11.McGarry, who declared bankruptcy on November 14, 1997, has submitted a sworn financial statement and other evidence and has asserted his financial inability to pay a civil penalty or disgorgement plus prejudgment interest. The Commission has reviewed the sworn financial statement and other evidence provided by McGarry and has determined that McGarry does not have the financial ability to pay a civil penalty or disgorgement of approximately $134,000, plus prejudgment interest.
On the basis of the foregoing, the Commission deems it appropriate and in the public interest to accept the Offer submitted by McGarry and impose the sanctions specified therein.
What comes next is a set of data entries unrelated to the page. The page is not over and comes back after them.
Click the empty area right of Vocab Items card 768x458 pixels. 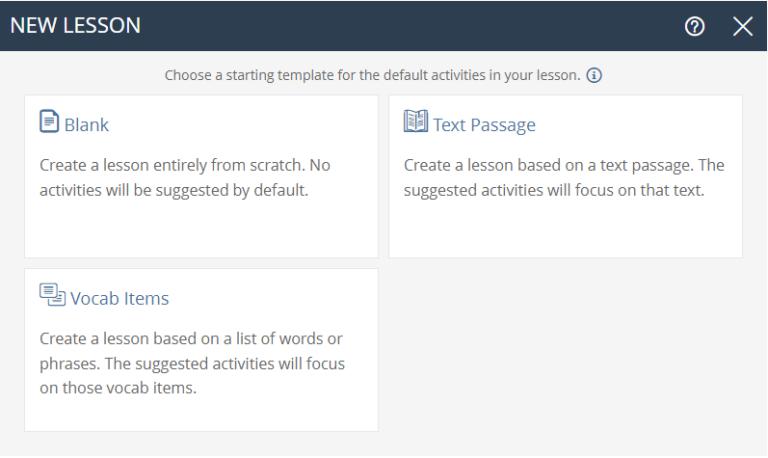pyautogui.click(x=565, y=350)
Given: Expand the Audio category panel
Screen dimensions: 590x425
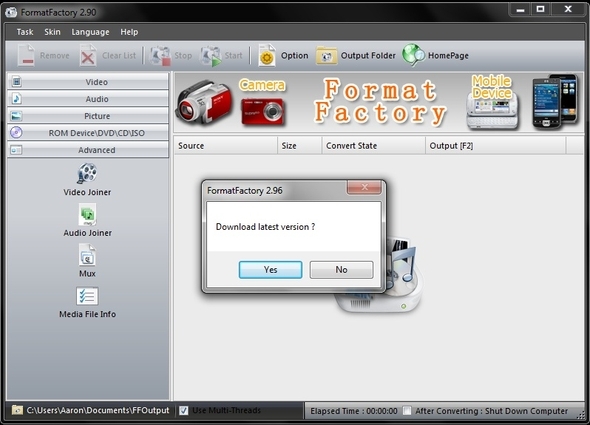Looking at the screenshot, I should pos(88,99).
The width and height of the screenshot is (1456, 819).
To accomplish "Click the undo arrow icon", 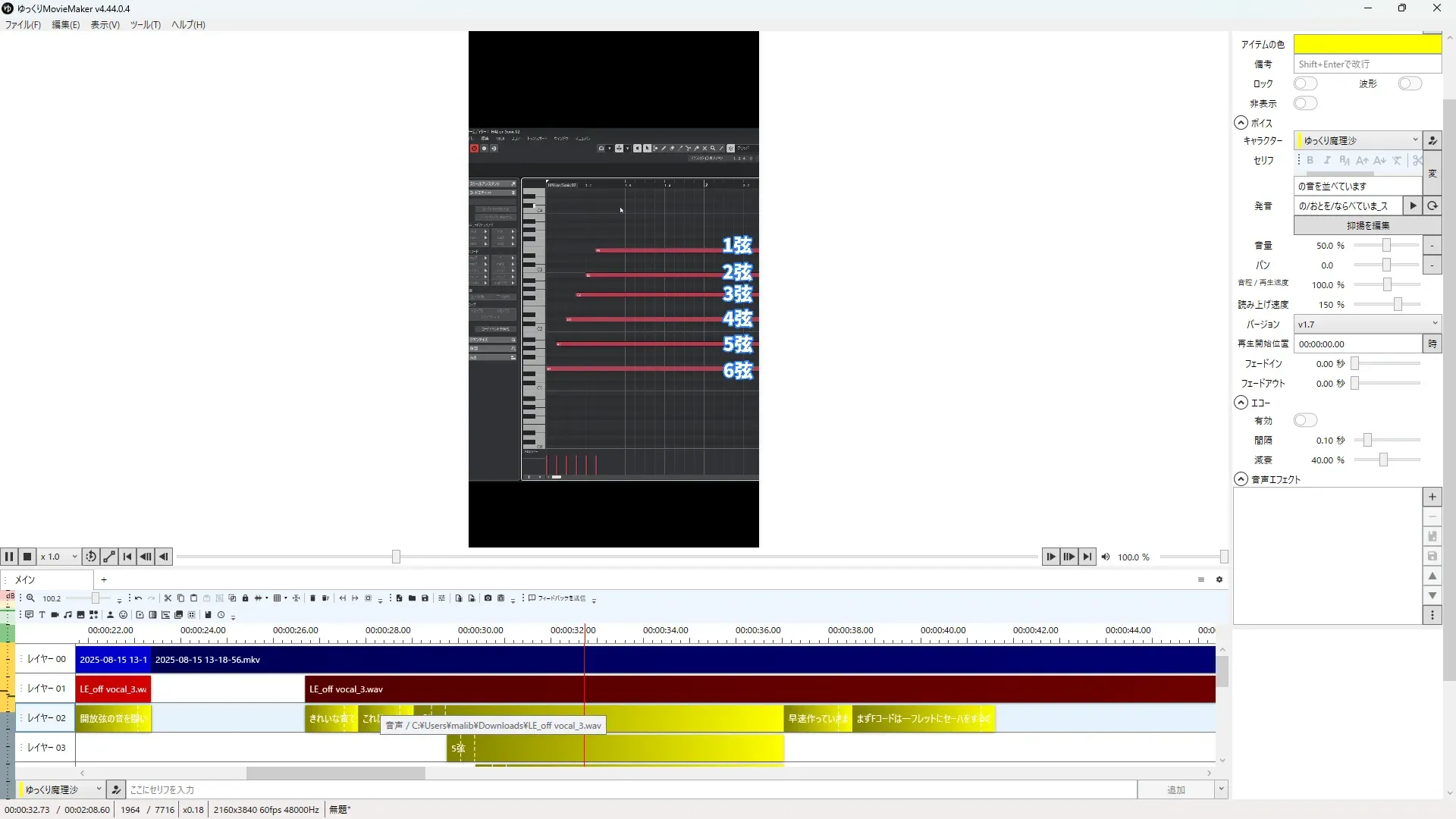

IT IS HEREBY ORDERED THAT McGarry be, and hereby is barred from association with any broker or dealer;
IT IS FURTHER ORDERED THAT McGarry shall cease and desist from committing or causing any violation and any future violation of Sections 17(a) of the Securities Act, Sections 10(b), 15(a)(1), 15(c)(1) and 17(a) of the Exchange Act and the Rules 10b-5, 15c1-2, and 17a-3 thereunder;
IT IS FURTHER ORDERED THAT McGarry shall pay disgorgement of $134,000, plus prejudgment interest, but that payment of such amount be waived based upon his demonstrated financial inability to pay; and
IT IS FURTHER ORDERED THAT the Division of Enforcement may, at any time following the entry of this Order, petition the Commission to: (1) reopen this matter to consider whether McGarry provided accurate and complete financial information at the time such representations were made; (2) determine the amount of civil penalty to be imposed against McGarry; and (3) seek any additional remedies against McGarry that the Commission would be authorized to impose in this proceeding if offer of settlement had not been accepted. No other issues shall be considered in connection with this petition other than whether the financial information provided was fraudulent, misleading, inaccurate or incomplete in any material respect, the amount of civil penalties to be imposed and whether additional remedies should be imposed. McGarry may not, by way of defense to such petition, contest the findings in this Order or the Commission's authority to impose any additional remedies that were available in the original proceeding.
By the Commission.
Jonathan G. Katz
|The findings herein are made pursuant to McGarry's Offer and are not binding on any other person or entity in this or any other proceeding.